When I think of the west, I can’t possibly not think of the movies that are called “westerns,” which means the gold rush, the forts, the desert, and those gun duels between good guys and bad guys. Honig Studios has taken advantage of these elements to bring us El Hijo: A Wild West Tale, a title that won the Best Indie Game award at Gamescom 2019.
This proposal takes us to the wild west, where we soon see the peace and happiness of a mother and her son shattered when bandits destroy their farm. With great courage and full of resentment, the mother decides to separate from her son and leave him in a convent. It’s her way of protecting him, keeping him away from her until she exacts her revenge. But of course we are a boy of about six years old and the only thing we want is to be reunited with our mother, so we have only one option: escape.
This is how El Hijo: A Wild West Tale begins, a story full of good intentions, but which shows that it’s not always enough for the result to turn out as expected.
Do you remember that Marco was looking for his mother? Well, we’ll find ourselves in that role a little bit. Being the child that we are, we will choose to flee to find our mother, without fear and without really being aware of the dangers we have to go through to reach her. We are facing a title that revolves around its stealth mechanics. To escape from the monastery we will have to outwit the various monks that are walking around, doing their work but also monitoring the rooms and they will not make our escape easy. It’s all about escaping, hiding, taking advantage of the shadows and any objects that serve as hiding places, whether they’re drawers, jars or even bison.
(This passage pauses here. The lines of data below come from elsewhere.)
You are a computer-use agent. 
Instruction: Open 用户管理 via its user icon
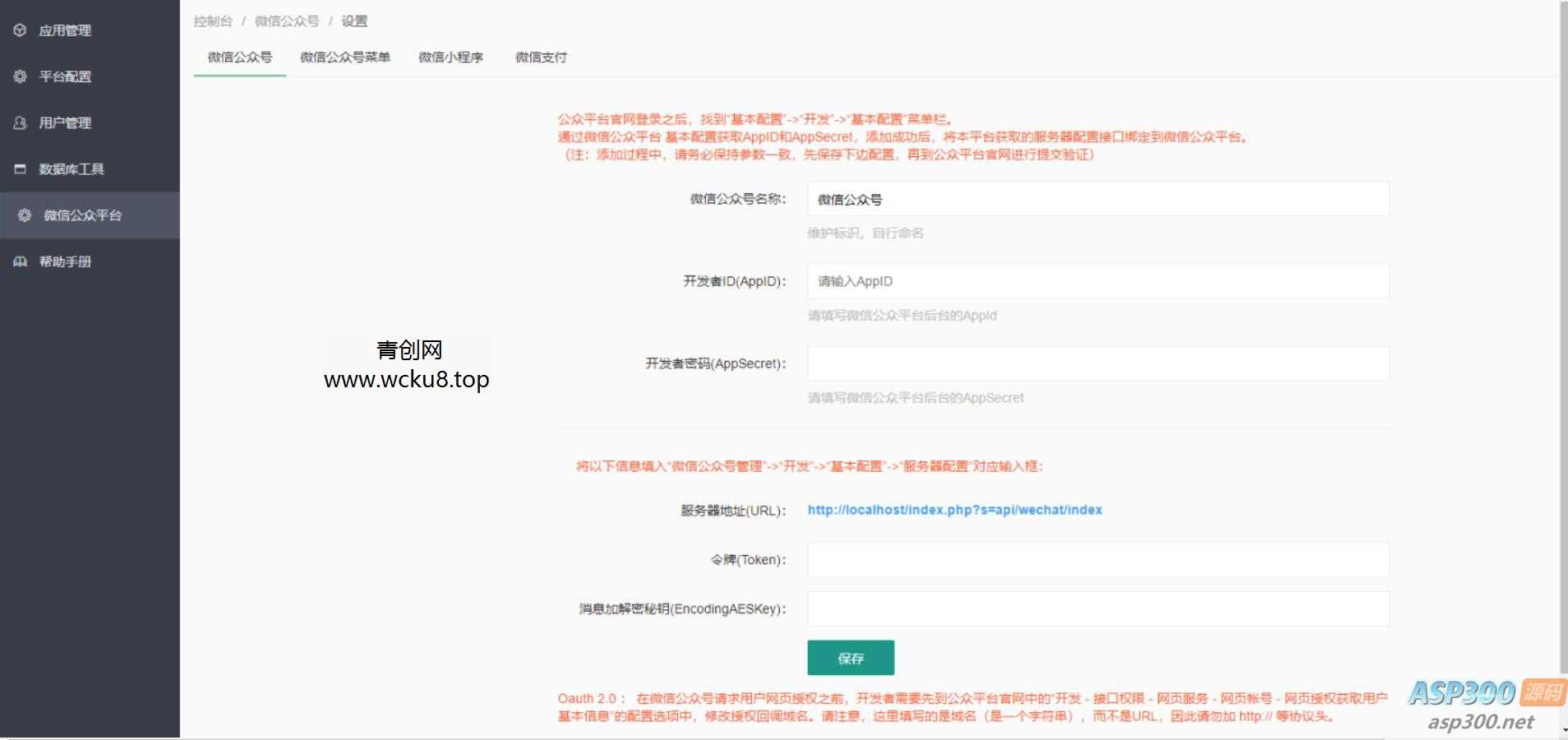tap(20, 123)
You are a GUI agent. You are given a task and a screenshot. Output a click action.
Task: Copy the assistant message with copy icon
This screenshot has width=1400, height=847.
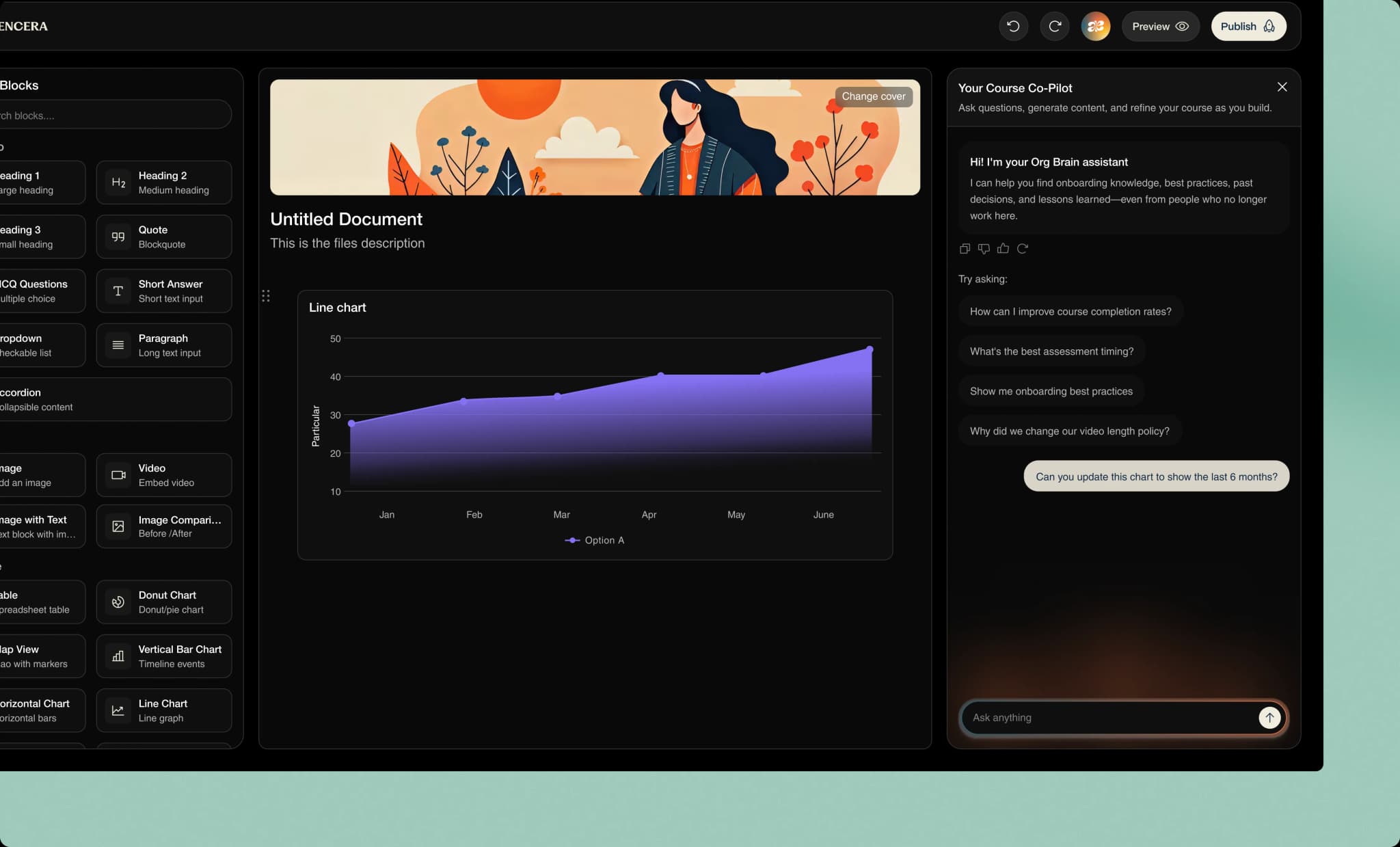(965, 249)
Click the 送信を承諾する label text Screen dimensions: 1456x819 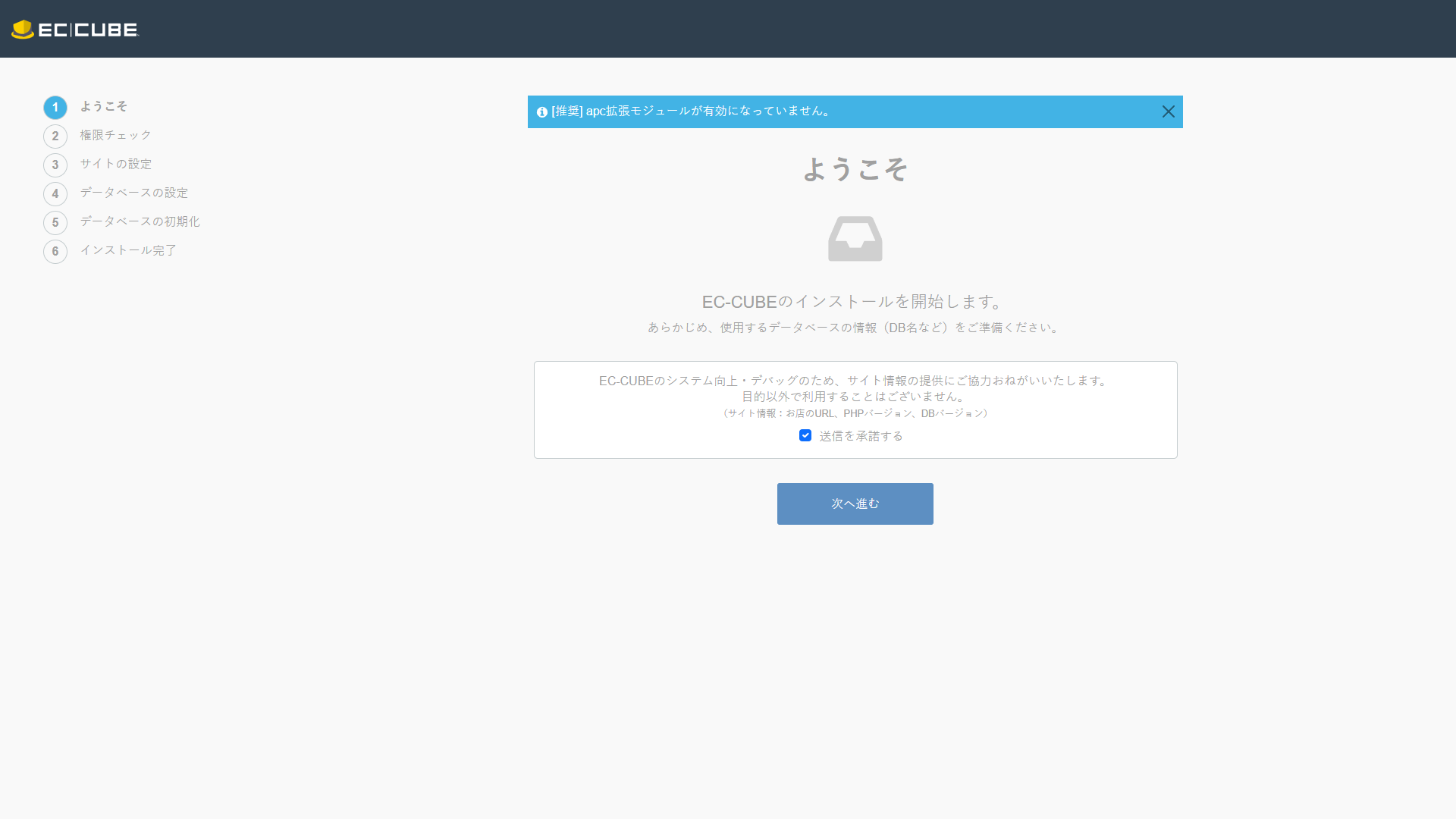click(x=861, y=436)

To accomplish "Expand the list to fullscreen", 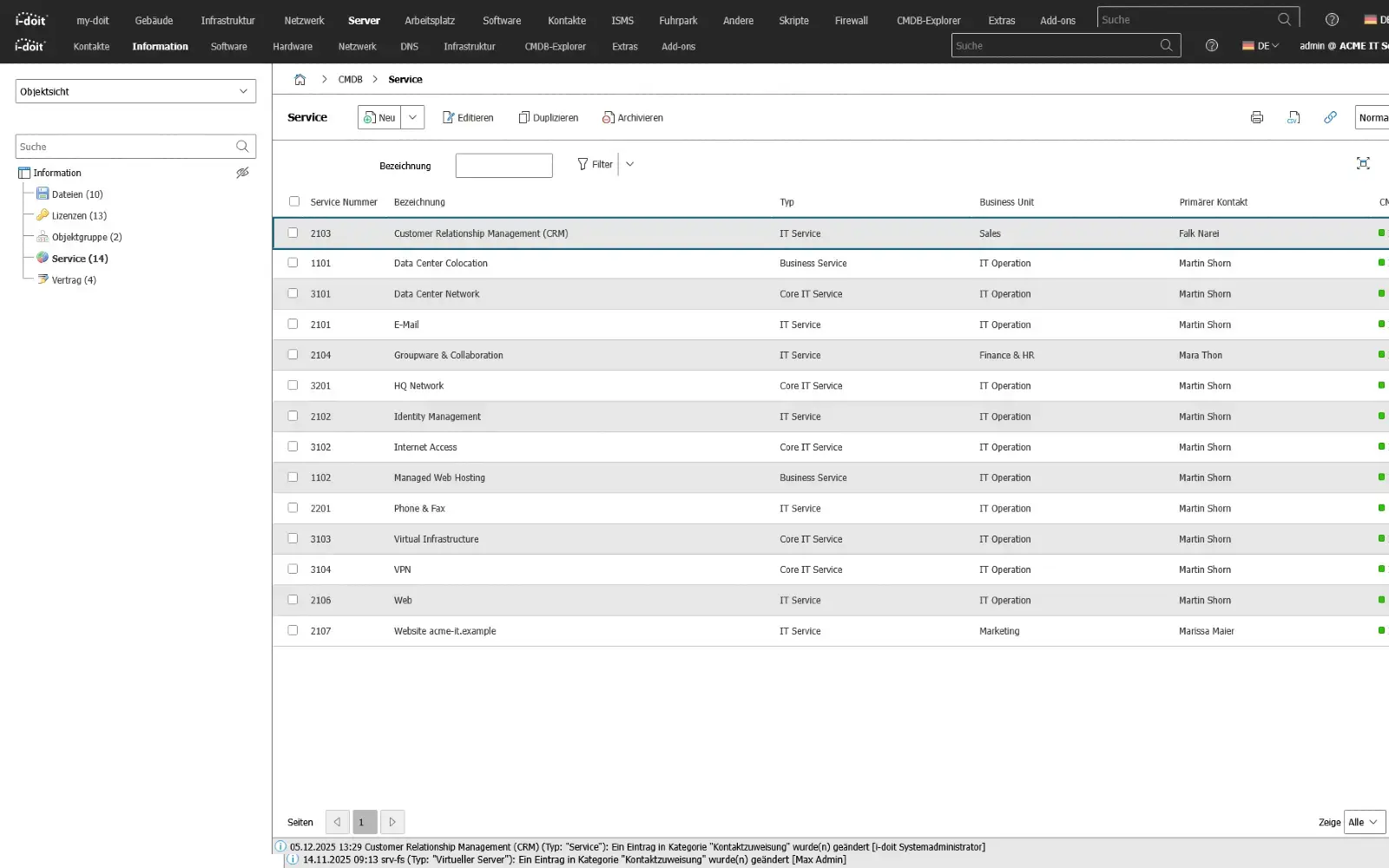I will 1364,162.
Anything goes if we can avoid being seen.
We are a child armed only with a slingshot that we use to distract the “enemies” we encounter, either turning off the lights and hiding in the shadows, or misleading them by making noises far away . We must be careful and know how and when to hide or move without being seen. To help us in this we have the help of our bird’s eye view, which allows us to fly over the area to see our enemies’ vision cones and decide our next moves. While this is where the enemies’ artificial intelligence squeaks a bit, making them easy to outsmart since you can’t spawn in this cone of vision, they won’t see you if you’re planted next to them. Few licenses that the genre needs.
We talked about escaping the monastery, but the areas we will cross will vary and we will hide in mines, deserts or even crossing trains. Everything faithfully reproduced. Because if something stands out in El Hijo: A Wild West Tale, it’s its visual part. A very careful cartoon aesthetic but at the same time simple that pulls you in immediately. So much care in the artistic section and so unnoticed that the sound section passes by, which could have done a lot more by Western standards.
It’s funny how underneath that cute art, with that warm color palette, and a title based on a wild west with no fatalities, they really tell us a story of enslaved children. A deeper and darker plot than his art first suggests.
Because we won’t be the only kid in this story. As we go on we will meet other boys and girls who have them as slaves. Children who have lost their imagination and memory of what it means to be a child. As a secondary mission or almost a collector’s item, we must talk to these children to “inspire” them, or what is the same, to restore their illusion and make them happier. In exchange, they will give us certain items that will help us mislead these other vigilantes.
And it is that little by little the game will offer us more tools and opportunities to advance. From wind-up toys that serve to distract attention, cactus pollen smoke bombs that we can use to pass unnoticed, or even fireworks that will stun our guards.
While it doesn’t offer huge variations in its mechanics, there is a development as it progresses that even mixes stealth with certain puzzle mechanics. And although we will carry the child for the most part, there will be certain moments when they allow us to control the mother. Unfortunately, the mechanisms they offer us are the same, and what could have offered variety, letting us see the difference between the son’s innocence and the mother’s thirst for revenge, doesn’t lead to any variety.
Throughout the title we can find different save points that will allow us to restart the area in case we get caught. Something that will be appreciated if we fail in the classic “trial and error”, but above all because the controls are a bit imprecise and leave us unnecessarily hanging. Too bad those checkpoints aren’t always where they should be, a design that isn’t the most successful in its approach. YES, on top of that, despite the fact that the level of difficulty is not high, but rather irregular depending on the area, there are certain tiring moments that could have been saved.
El Hijo: A Wild West Tale is an indie proposal that has no more claims or pretensions than it portrays. A title that clearly catches the eye, but whose camouflage fades as you play, which is sometimes repetitive and unfortunately doesn’t offer anything new.
A little more ambition and risk would probably have suited him beautifully to go from a game that’s fun but forgotten to a game that deserves to be remembered. I mean changing the mechanics between mother and son, improving the clunkiness of the controls, improving the AI to be able to take it more seriously, or even taking more advantage of the idea of entertaining children. You have the ingredients, but you don’t use them.
Despite these improvements or risks one could have taken, it leaves a good taste in my mouth. But we have to be aware that maybe it’s aimed at younger ages, for those who want to get into stealth gaming without delving into something deeper like Desperados III, or just want to get carried away into this kid’s skin, who gets caught up in an adventure story getting back together with his mother.